Saudi Arabia’s National Commercial Bank (NCB) and Riyad Bank have begun preliminary discussions to study the possibility of a merger, an important step in the financial sector in the country.
The NCB said in a press statement on Saudi Tadawul website Monday that entering into these discussions does not necessarily mean that the merger will take place between the two parties.
It further added that any agreement would be subject to regulatory and shareholder approvals of both banks, and there would be no forced job losses.
The National Bank pointed out that coordination with the Saudi Arabian Monetary Agency (SAMA) regarding the merger requirements was initiated before the start of these talks. However, it explained in the press statement that "formal approvals are still required before the merger is completed."

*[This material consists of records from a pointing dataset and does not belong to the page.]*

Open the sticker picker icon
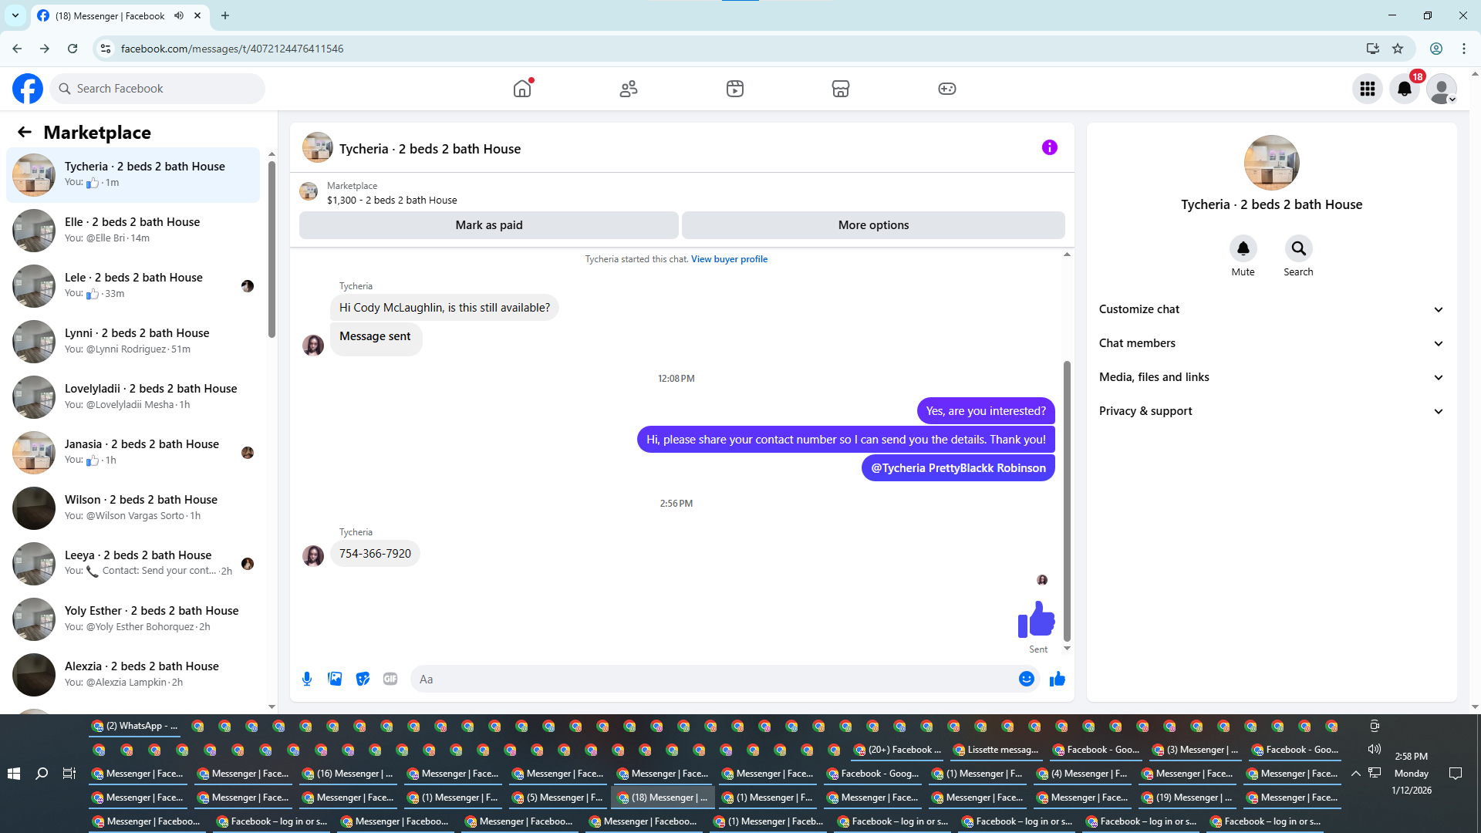 363,679
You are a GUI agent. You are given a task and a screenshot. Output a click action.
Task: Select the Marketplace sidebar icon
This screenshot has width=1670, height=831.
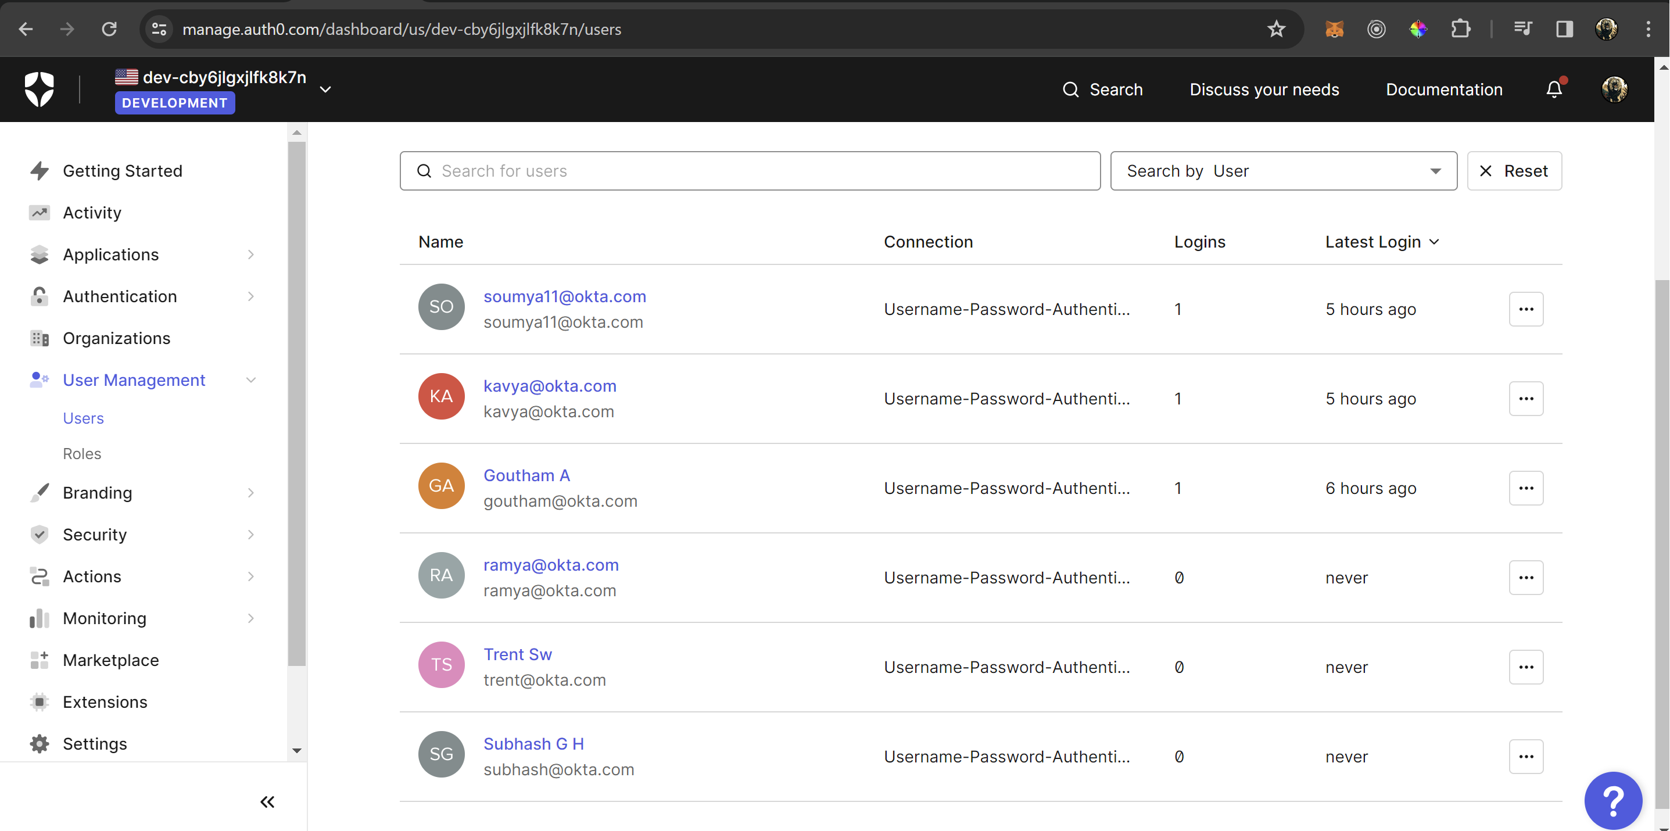[40, 660]
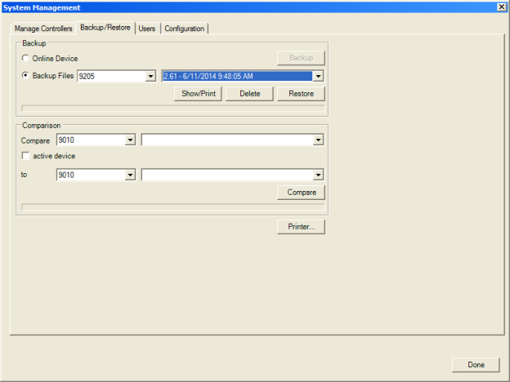Switch to the Manage Controllers tab
This screenshot has height=382, width=510.
[43, 29]
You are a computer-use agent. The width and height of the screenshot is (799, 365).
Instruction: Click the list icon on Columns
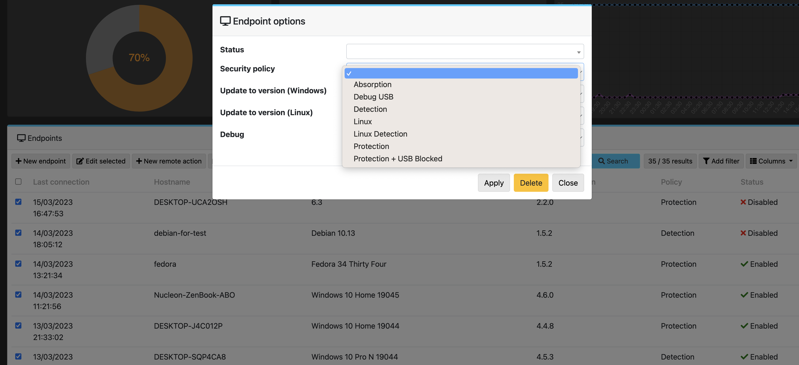[x=753, y=161]
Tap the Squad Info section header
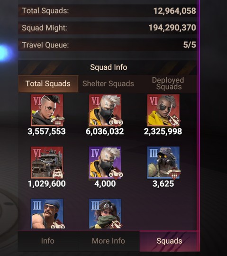Viewport: 227px width, 256px height. [108, 67]
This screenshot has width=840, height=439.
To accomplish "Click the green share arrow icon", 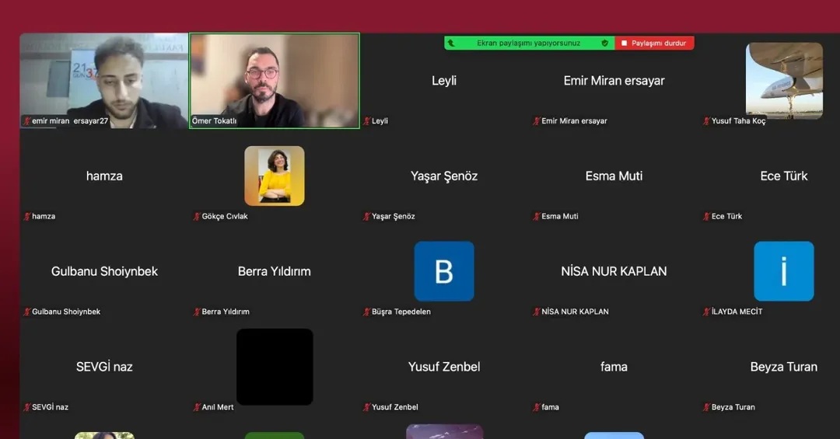I will 452,44.
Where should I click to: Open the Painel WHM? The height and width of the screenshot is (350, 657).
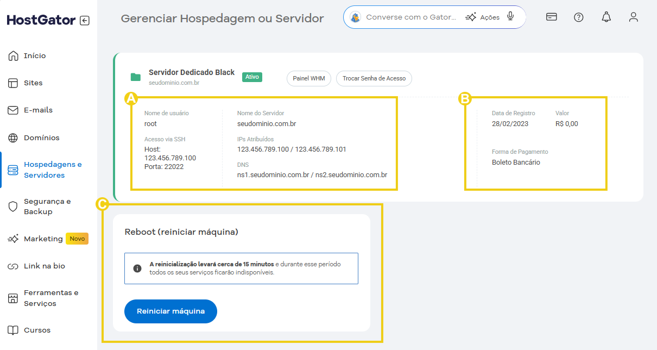pos(308,78)
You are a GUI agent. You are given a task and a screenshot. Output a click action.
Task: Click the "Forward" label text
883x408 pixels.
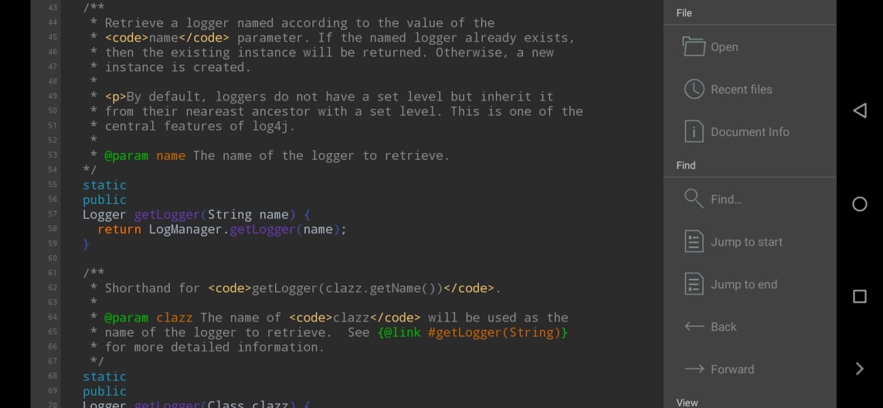point(732,370)
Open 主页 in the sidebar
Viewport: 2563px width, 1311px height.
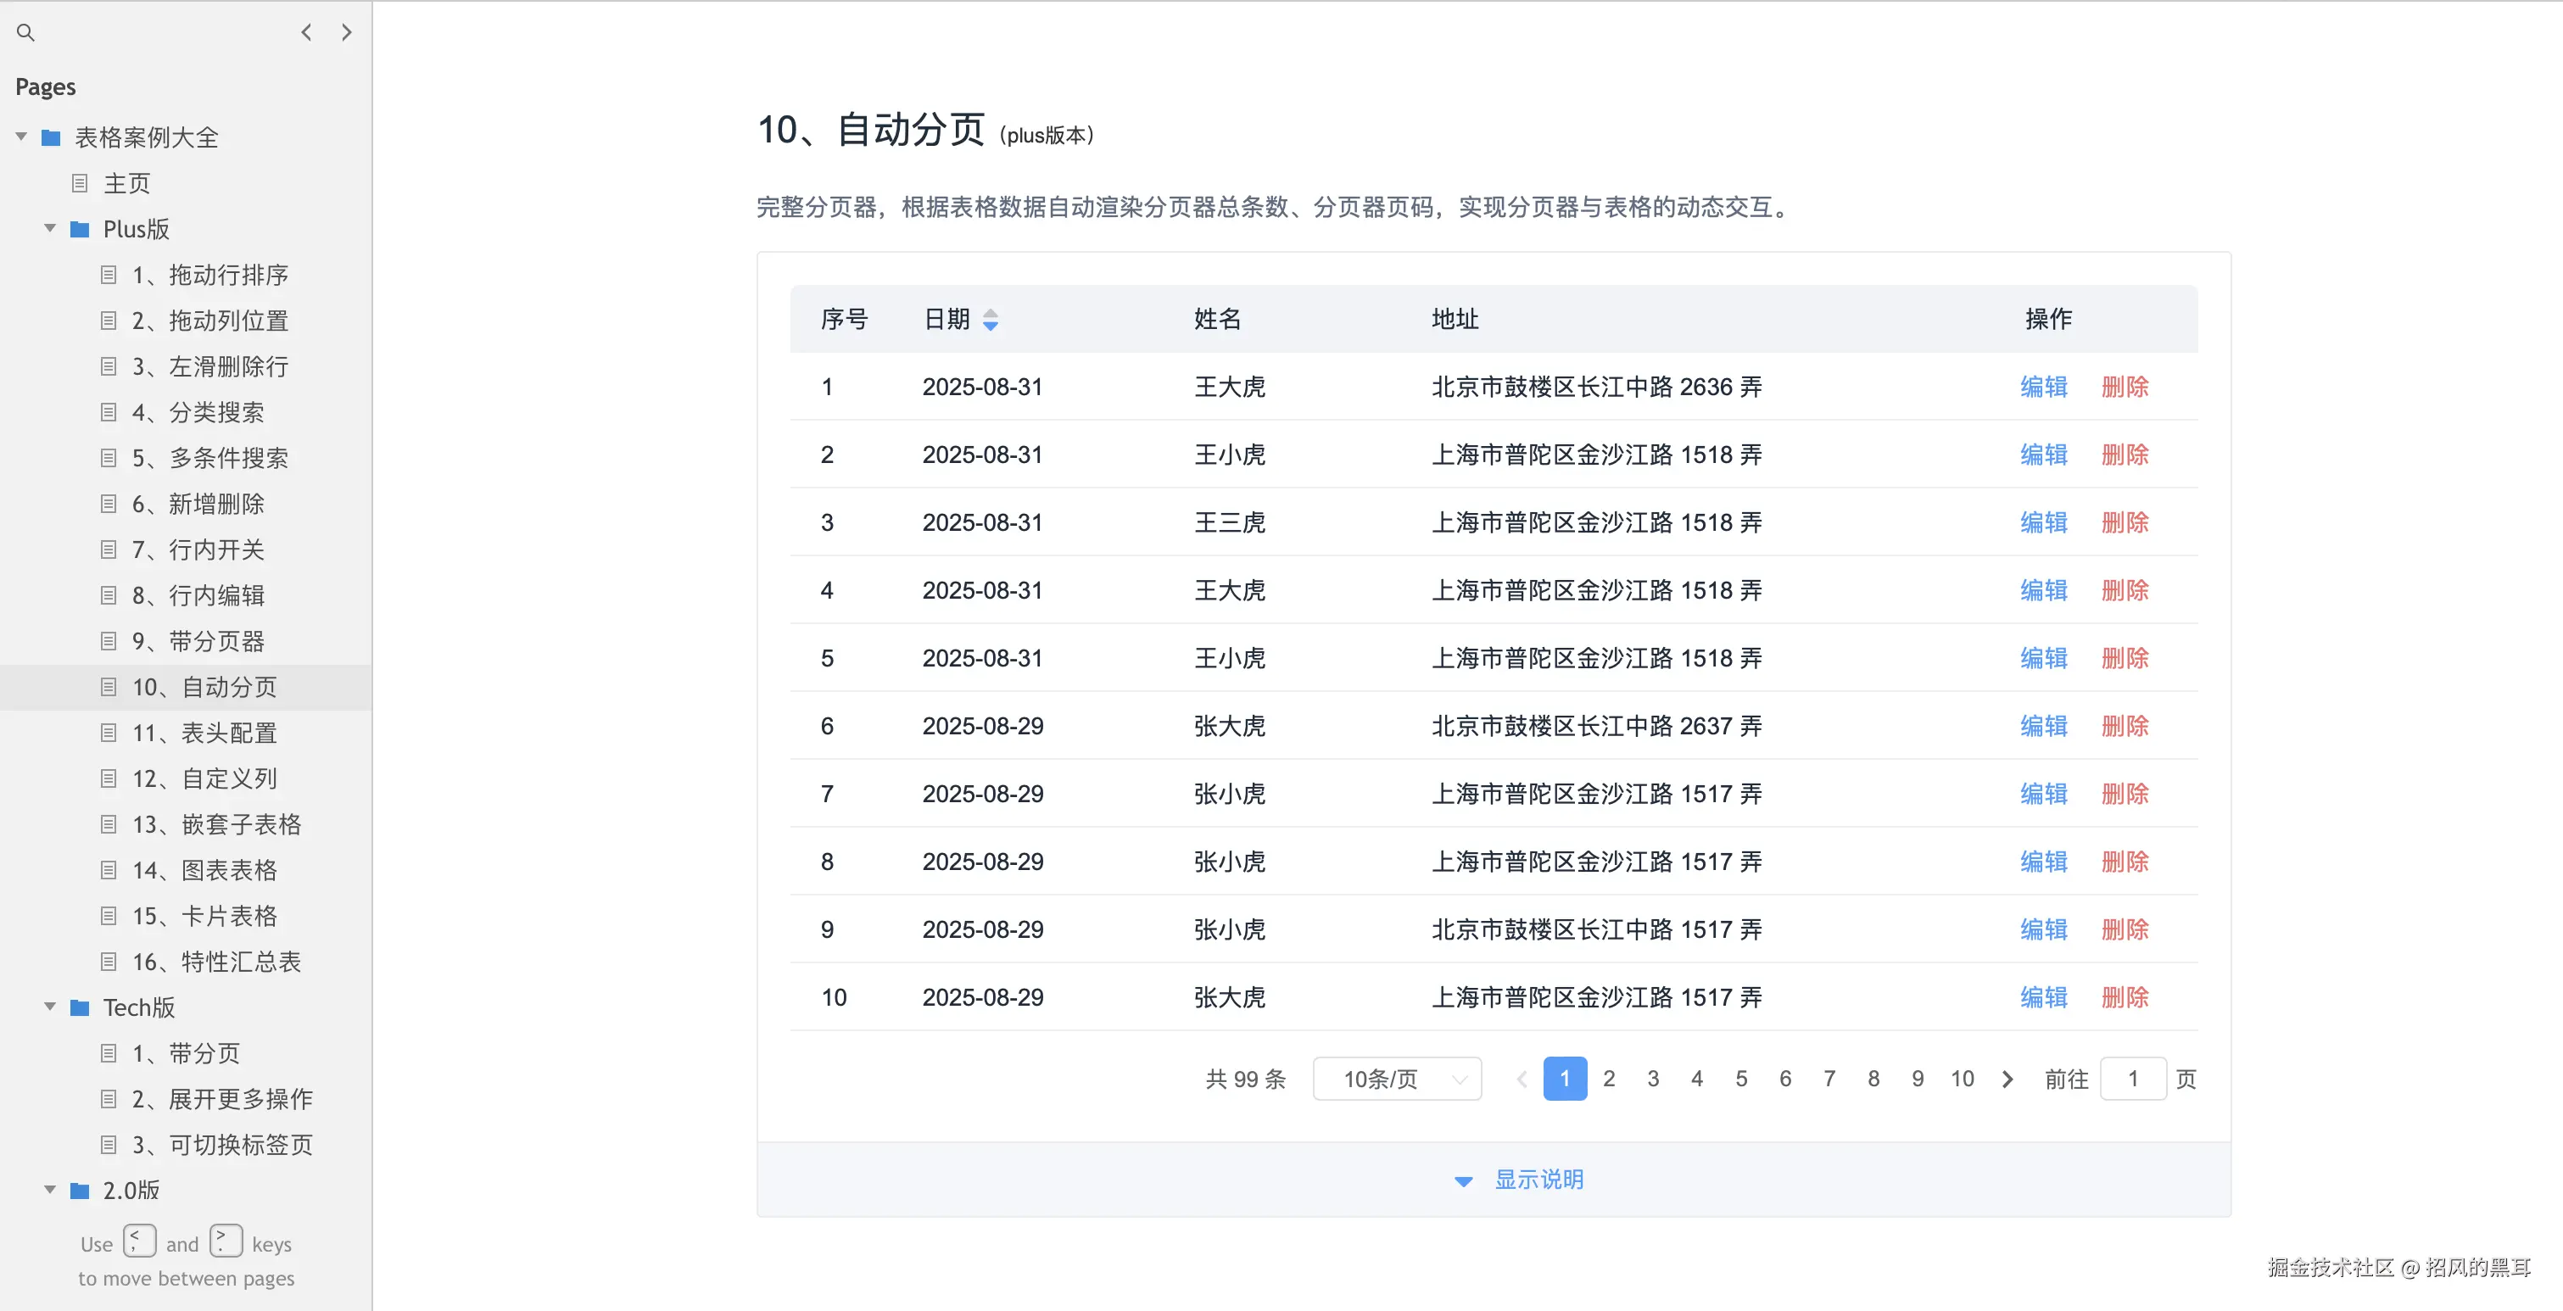coord(126,183)
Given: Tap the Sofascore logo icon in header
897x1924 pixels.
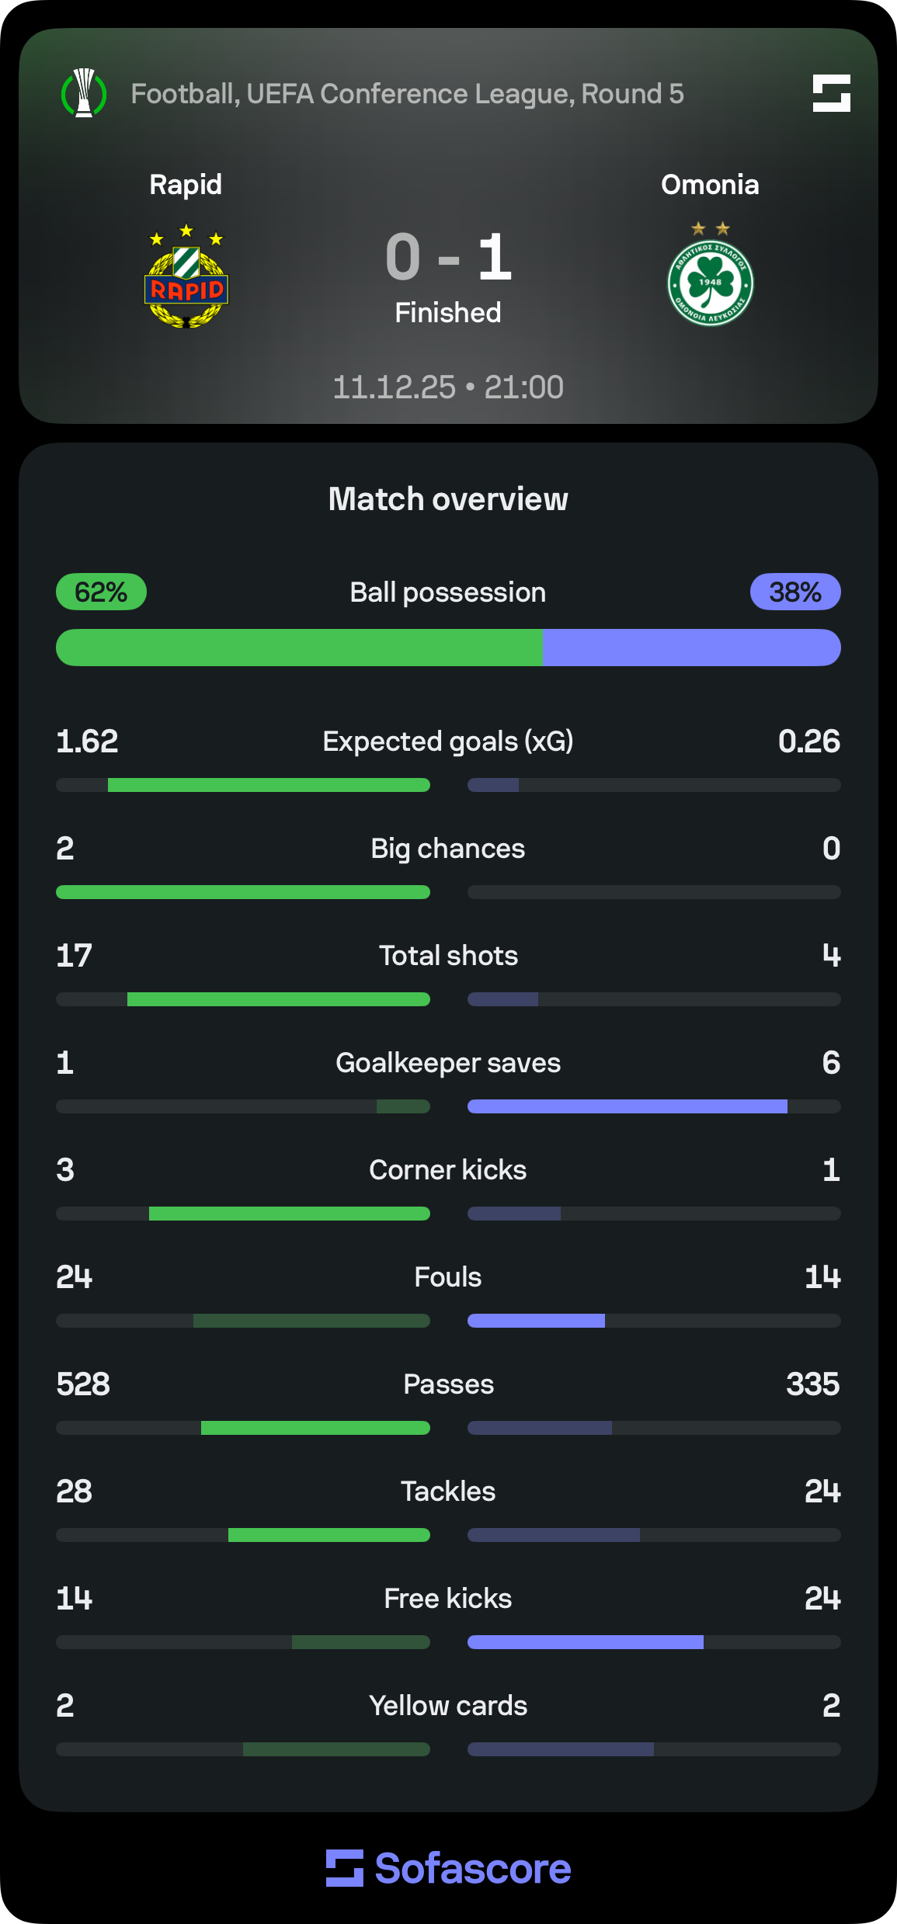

NCB indicated that any future developments will be announced in a timely manner, confirming that shareholders will be informed of any upcoming developments in this regard.
Riyad Bank also announced its board of directors’ approval to start preliminary discussions with NCB regarding the merger of the two banks.
If completed, the merger will lead to a very strong capital structure with each bank’s capital reaching about $8 billion.
The announcement of merger discussions follows the signing of a binding merger agreement in October by Saudi British Bank (SABB) and al-Awwal Banks.
The Financial Sector Development Program 2020, recently announced by Saudi Arabia, is a new global model for exploring development and overcoming challenges, thus creating a very strong financial sector in all its details in line with Vision 2030.
The Program, is one of the 12 executive programs launched by the Council of Economic and Development Affairs (CEDA) to achieve the objectives of Vision 2030. It seeks to develop the financial sector as a diversified and effective financial services sector to support the development of the national economy by stimulating savings, finance and investment.